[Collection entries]
──────
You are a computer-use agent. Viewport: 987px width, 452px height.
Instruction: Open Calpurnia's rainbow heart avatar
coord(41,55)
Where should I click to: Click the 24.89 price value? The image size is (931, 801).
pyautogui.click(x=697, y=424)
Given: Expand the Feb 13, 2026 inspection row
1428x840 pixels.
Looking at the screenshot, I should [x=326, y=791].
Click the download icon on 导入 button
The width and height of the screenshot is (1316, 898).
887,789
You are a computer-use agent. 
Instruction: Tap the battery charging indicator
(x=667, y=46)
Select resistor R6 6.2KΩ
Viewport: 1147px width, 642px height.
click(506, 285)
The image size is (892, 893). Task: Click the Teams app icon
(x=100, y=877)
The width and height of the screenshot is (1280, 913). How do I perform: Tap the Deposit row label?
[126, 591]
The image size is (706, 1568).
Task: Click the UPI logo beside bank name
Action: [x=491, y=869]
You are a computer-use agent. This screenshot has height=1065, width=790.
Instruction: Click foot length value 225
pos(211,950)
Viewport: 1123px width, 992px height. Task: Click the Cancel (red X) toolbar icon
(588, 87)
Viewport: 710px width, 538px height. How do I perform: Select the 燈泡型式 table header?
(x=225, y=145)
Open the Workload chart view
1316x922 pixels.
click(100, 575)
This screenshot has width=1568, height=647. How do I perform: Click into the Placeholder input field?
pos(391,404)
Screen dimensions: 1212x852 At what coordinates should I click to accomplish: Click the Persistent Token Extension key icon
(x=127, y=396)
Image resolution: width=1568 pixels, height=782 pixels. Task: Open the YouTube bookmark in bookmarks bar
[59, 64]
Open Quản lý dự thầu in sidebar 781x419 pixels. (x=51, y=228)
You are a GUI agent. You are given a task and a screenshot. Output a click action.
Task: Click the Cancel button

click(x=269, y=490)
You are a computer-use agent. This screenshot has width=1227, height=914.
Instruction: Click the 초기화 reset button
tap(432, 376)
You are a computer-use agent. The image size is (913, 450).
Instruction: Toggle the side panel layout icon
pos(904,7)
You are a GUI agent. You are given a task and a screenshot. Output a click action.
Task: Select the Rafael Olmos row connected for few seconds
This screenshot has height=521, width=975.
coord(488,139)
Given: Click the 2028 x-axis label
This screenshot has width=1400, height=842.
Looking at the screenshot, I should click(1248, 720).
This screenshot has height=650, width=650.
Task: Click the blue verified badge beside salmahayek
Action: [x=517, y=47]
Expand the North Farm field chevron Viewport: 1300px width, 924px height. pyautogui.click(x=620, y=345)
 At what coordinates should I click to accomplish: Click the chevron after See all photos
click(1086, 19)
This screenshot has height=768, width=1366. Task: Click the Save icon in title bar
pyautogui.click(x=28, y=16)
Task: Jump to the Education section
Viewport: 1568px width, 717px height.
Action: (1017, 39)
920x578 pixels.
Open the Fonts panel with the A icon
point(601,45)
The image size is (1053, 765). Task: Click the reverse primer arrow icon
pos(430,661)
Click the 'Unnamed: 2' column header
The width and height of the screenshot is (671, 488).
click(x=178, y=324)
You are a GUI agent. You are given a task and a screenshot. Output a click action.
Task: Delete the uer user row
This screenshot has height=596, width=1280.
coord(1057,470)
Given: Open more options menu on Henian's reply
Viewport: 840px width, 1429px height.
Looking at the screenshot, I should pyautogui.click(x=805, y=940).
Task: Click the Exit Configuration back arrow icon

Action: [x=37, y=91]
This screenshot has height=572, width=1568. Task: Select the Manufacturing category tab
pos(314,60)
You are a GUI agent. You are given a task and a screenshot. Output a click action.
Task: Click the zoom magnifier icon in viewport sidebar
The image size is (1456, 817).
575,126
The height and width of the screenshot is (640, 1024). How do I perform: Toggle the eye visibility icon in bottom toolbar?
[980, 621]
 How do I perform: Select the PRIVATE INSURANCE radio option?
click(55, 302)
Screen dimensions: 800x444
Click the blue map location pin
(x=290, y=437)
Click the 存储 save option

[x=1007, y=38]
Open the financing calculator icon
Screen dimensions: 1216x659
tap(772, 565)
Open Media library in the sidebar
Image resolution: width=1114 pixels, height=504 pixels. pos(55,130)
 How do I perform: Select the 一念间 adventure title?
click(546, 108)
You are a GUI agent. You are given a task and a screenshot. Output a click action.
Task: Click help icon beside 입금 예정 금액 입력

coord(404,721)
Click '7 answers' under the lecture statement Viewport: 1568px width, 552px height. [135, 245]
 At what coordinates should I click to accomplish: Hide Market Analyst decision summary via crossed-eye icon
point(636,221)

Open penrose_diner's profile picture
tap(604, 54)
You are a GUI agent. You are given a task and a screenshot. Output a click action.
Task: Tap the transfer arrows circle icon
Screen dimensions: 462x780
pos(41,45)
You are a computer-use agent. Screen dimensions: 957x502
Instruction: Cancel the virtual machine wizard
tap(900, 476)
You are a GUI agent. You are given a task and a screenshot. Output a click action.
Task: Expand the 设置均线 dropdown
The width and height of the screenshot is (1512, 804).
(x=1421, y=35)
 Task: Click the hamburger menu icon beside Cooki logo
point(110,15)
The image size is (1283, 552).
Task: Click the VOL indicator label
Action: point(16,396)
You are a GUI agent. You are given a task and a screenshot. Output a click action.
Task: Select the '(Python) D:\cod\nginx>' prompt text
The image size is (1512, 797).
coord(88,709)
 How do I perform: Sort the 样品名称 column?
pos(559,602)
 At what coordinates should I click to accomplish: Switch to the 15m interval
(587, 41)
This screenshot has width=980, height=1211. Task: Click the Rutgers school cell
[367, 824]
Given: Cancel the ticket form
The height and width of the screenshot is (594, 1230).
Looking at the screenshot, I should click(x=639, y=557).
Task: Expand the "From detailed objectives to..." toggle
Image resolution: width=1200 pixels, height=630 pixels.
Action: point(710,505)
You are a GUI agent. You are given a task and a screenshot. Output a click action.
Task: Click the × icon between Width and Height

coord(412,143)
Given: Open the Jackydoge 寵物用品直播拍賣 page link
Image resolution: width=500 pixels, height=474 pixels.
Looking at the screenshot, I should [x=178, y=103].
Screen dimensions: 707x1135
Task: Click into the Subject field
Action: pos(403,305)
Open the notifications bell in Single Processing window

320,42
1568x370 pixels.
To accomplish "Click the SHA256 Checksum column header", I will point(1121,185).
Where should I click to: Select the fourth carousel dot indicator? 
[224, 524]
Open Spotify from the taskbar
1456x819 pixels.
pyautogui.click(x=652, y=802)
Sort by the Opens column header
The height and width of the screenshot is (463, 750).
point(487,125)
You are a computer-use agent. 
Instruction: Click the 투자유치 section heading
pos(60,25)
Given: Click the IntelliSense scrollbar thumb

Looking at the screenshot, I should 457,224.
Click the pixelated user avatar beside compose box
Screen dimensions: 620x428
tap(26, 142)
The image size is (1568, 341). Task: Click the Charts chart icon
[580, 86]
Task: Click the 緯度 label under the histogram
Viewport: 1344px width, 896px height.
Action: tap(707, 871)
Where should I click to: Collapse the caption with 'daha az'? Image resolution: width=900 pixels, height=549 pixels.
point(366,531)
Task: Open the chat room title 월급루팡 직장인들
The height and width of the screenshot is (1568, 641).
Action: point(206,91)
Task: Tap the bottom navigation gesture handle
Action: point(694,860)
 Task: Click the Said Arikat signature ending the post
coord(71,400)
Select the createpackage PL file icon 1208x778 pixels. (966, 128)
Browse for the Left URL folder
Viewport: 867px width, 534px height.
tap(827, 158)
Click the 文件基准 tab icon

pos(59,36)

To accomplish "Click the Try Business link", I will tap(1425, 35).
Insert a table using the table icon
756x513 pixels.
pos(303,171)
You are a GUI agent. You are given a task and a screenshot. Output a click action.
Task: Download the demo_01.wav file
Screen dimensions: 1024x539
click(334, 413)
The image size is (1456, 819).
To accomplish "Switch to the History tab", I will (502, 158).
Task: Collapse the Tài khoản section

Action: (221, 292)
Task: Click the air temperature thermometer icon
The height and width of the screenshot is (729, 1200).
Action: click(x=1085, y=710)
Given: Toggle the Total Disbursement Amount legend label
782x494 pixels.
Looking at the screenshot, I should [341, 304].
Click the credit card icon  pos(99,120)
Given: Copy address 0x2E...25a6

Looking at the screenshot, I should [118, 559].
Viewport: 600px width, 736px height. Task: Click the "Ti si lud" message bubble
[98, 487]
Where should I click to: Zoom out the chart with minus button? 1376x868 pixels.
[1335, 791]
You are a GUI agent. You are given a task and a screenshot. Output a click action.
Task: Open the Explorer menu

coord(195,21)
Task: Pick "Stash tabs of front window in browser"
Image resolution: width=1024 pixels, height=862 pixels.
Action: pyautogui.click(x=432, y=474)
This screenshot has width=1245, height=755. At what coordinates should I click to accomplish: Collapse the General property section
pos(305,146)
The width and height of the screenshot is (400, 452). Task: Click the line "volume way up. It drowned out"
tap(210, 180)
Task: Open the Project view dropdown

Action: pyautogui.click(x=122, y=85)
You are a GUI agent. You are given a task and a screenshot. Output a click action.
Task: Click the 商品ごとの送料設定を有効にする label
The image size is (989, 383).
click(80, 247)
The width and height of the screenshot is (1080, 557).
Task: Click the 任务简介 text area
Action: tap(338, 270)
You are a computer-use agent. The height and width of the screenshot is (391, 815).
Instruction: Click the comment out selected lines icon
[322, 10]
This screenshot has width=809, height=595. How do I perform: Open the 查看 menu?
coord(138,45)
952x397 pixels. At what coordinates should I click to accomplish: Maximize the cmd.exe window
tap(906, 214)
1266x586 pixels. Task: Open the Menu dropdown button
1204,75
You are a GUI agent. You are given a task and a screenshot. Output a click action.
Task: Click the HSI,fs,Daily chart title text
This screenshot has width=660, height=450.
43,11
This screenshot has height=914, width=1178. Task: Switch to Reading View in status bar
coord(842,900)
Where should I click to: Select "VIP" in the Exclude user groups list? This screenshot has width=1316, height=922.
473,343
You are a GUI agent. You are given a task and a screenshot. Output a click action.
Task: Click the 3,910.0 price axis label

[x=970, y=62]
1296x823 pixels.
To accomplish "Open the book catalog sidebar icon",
──────
## What is needed
Reproduce the entries above word for word, starting at the line that contains "This screenshot has height=914, width=1178." and continuing through the end of the entries.

## Answer below
This screenshot has height=914, width=1178. Task: Switch to Reading View in status bar
coord(842,900)
Where should I click to: Select "VIP" in the Exclude user groups list? This screenshot has width=1316, height=922.
473,343
You are a GUI agent. You are given a task and a screenshot. Output a click action.
Task: Click the 3,910.0 price axis label

[x=970, y=62]
1296x823 pixels.
To accomplish "Open the book catalog sidebar icon",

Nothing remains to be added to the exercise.